Coolmoyne House Fire – Lessons of Grenfell Not Learned

Coolmoyne House, Dunmurry.

In the wake of the Grenfell Tower disaster, the immediate response of the Housing Executive in maintaining its 32 high-rise blocks was to check the fire extinguishers and put up informational posters attempting to reassure residents that, if a fire did occur, the situation was prepared for and safety checks carried out. Their message was that a tragedy like Grenfell could never occur here but, the day before the Grenfell death toll was announced, a major fire occurred in a Housing Executive high-rise in Dunmurry.

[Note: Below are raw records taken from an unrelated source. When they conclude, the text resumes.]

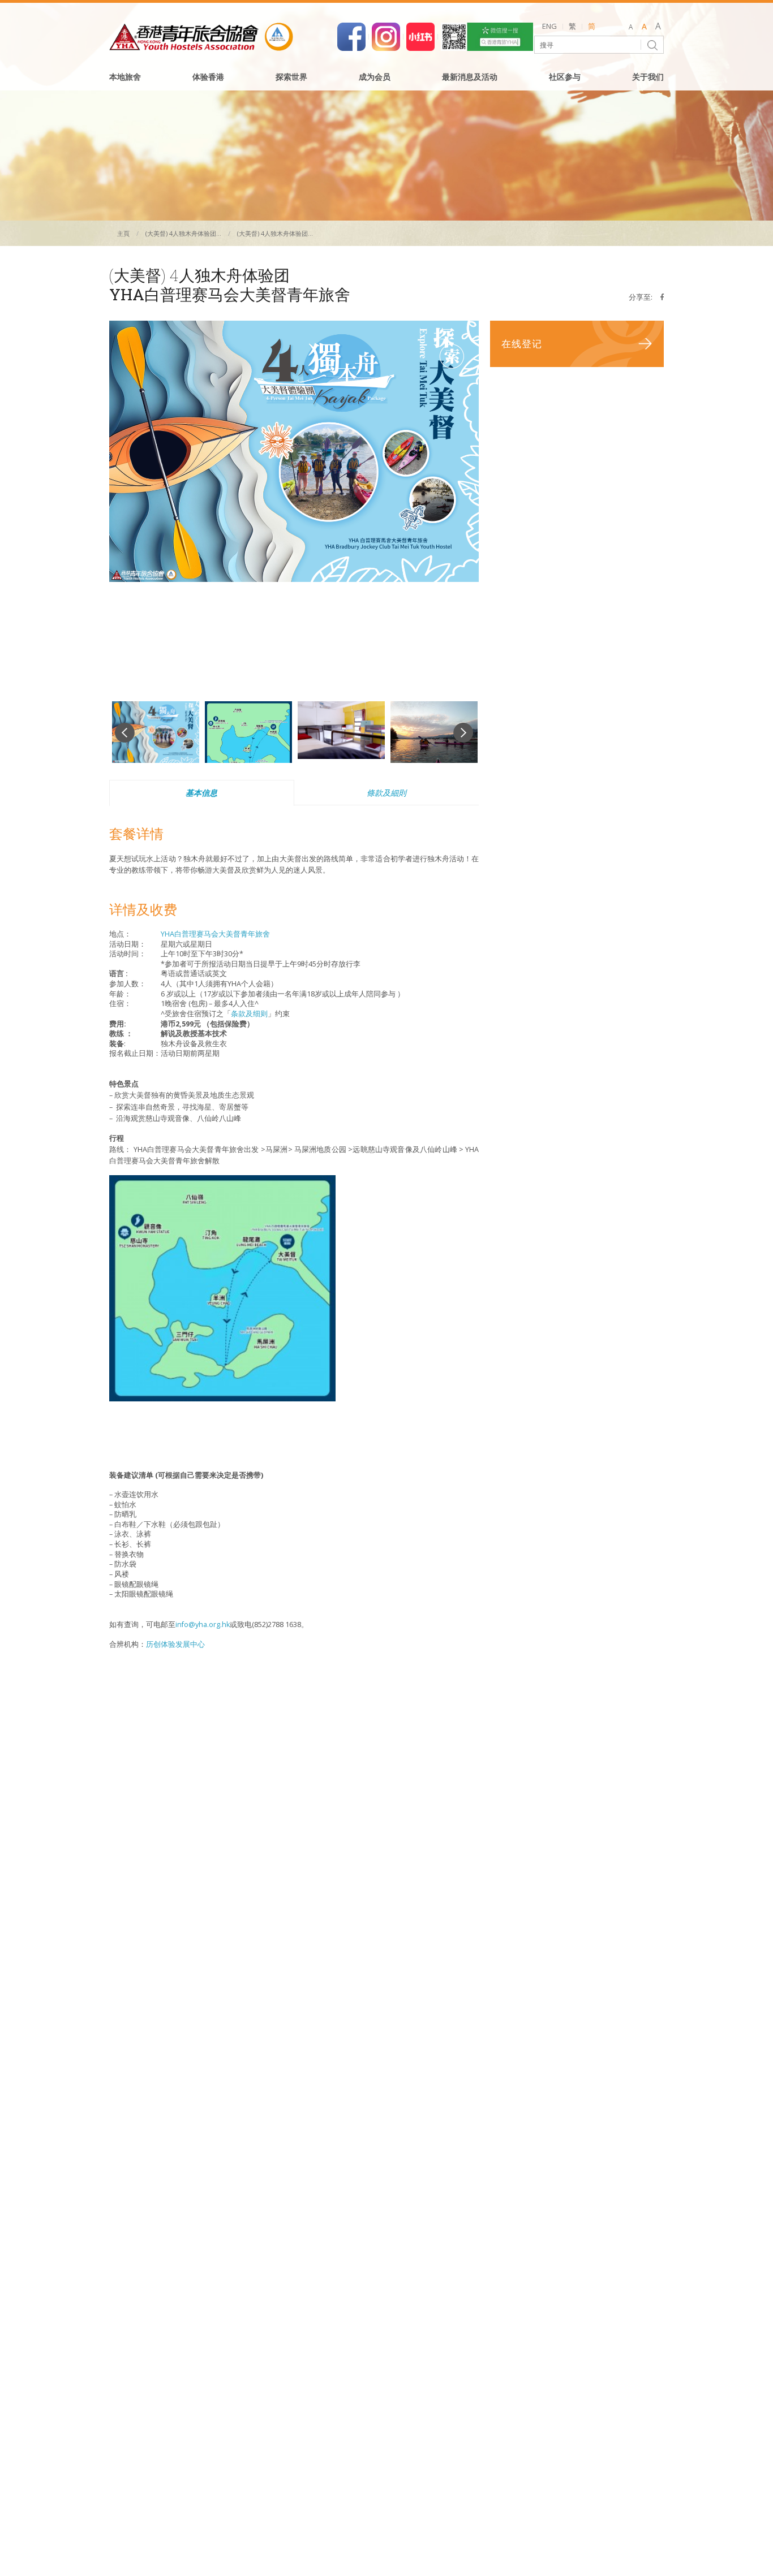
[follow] (386, 36)
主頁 (123, 233)
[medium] (644, 27)
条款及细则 (249, 1014)
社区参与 (565, 77)
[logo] (201, 37)
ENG (549, 26)
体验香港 (208, 77)
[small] (631, 27)
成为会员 (374, 77)
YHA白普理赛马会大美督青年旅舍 (215, 934)
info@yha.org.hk (202, 1624)
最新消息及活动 (469, 77)
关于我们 (648, 77)
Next (463, 733)
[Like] (351, 36)
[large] (658, 27)
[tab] (202, 793)
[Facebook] (662, 297)
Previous (125, 733)
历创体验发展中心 (175, 1644)
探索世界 (291, 77)
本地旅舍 (125, 77)
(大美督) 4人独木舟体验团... (183, 233)
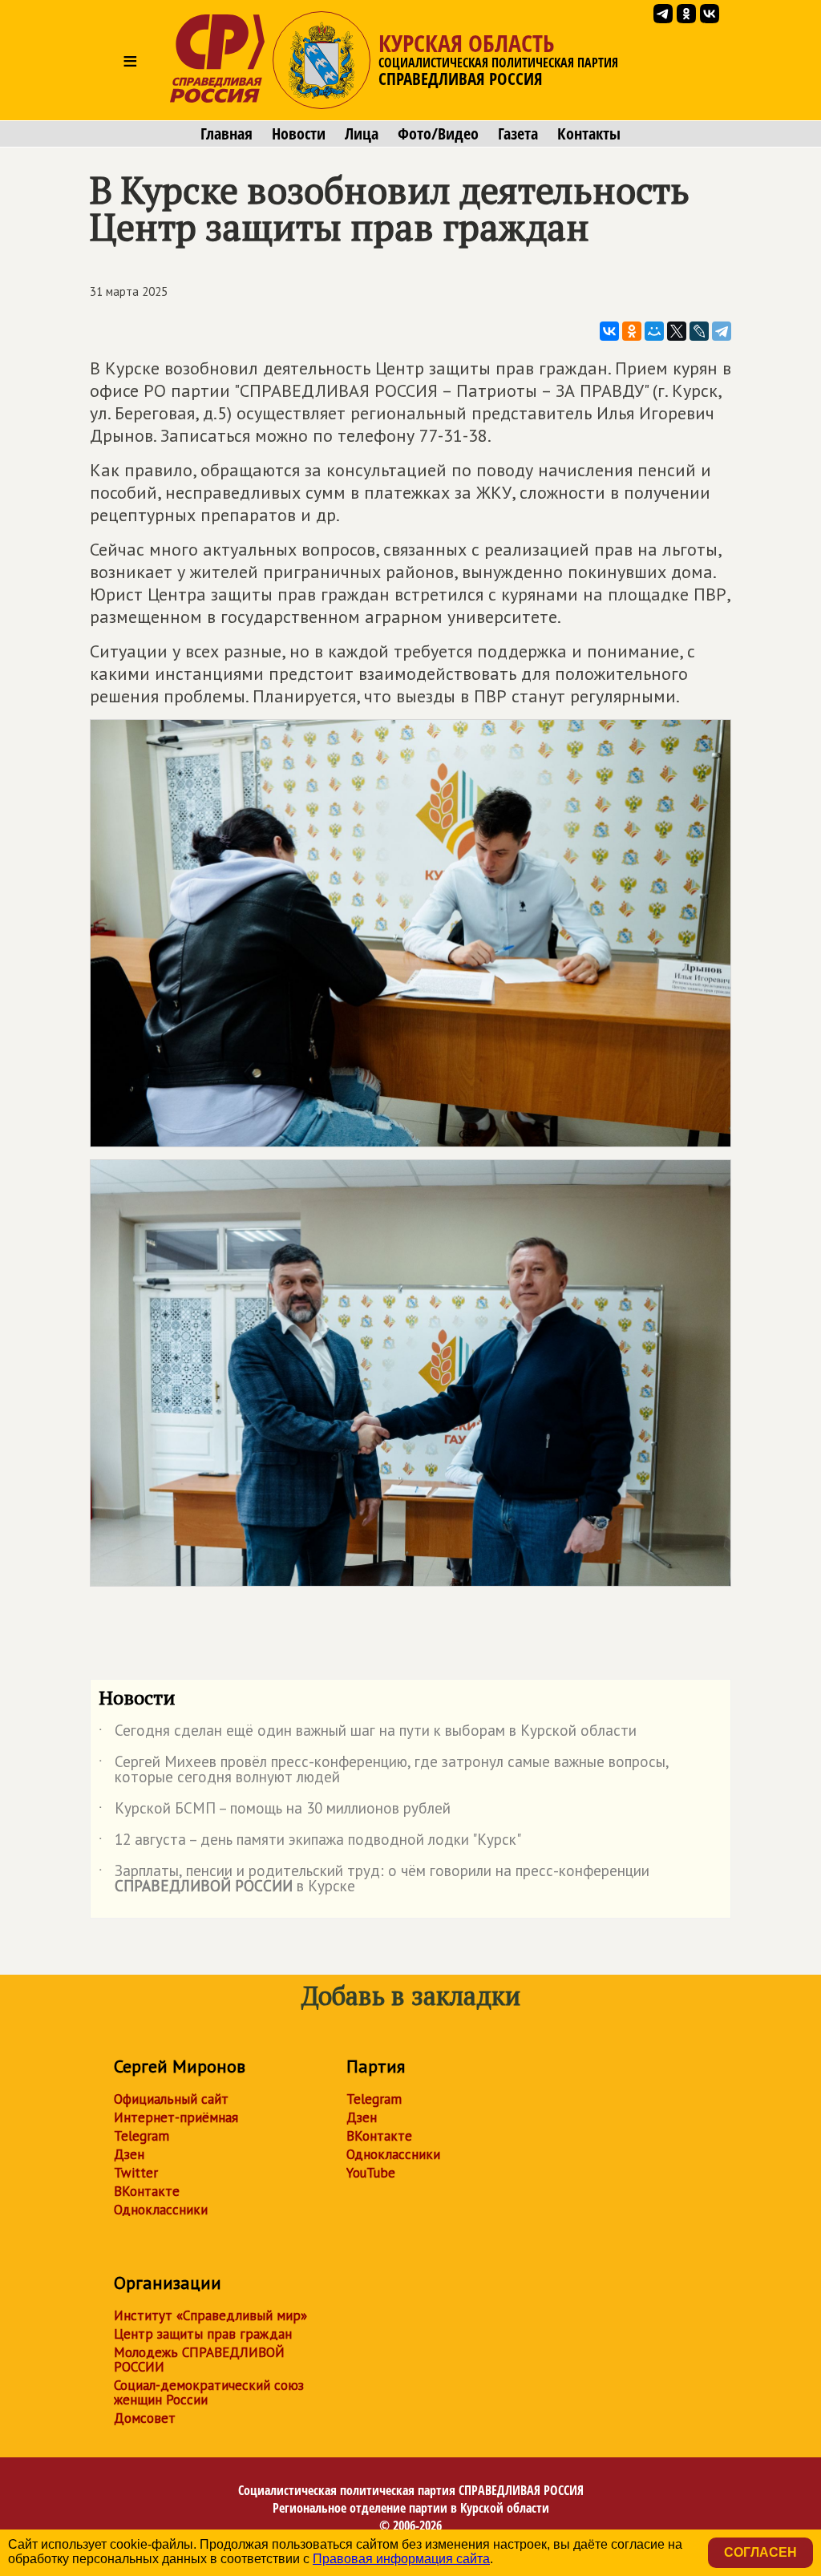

The Coolmoyne House fire occurred on the ninth floor when a resident’s toaster combusted and they failed to extinguish it themselves. The fire service arrived and quickly had the blaze under control, with two people being hospitalised for minor injuries. The statements made by all the relevant bodies following the event focused on how the fire was dealt with as expected. However, the fire highlighted the lack of sprinklers in the building, despite research showing that this reduces the risk of fatalities in a major fire by 87%. The Housing Executive’s use of private contractors for repairs has also impaired their ability to respond to an event like this properly.

No one should have to live in an unsafe home. A number of households have left Coolmoyne due to the Housing Executive’s inaction following the fire, fearing for their safety. The sad reality is residents are leaving the regulated social housing sector to be put at the mercy of landlordism. Instead, residents must organise and demand their lives take priority over austerity budgets.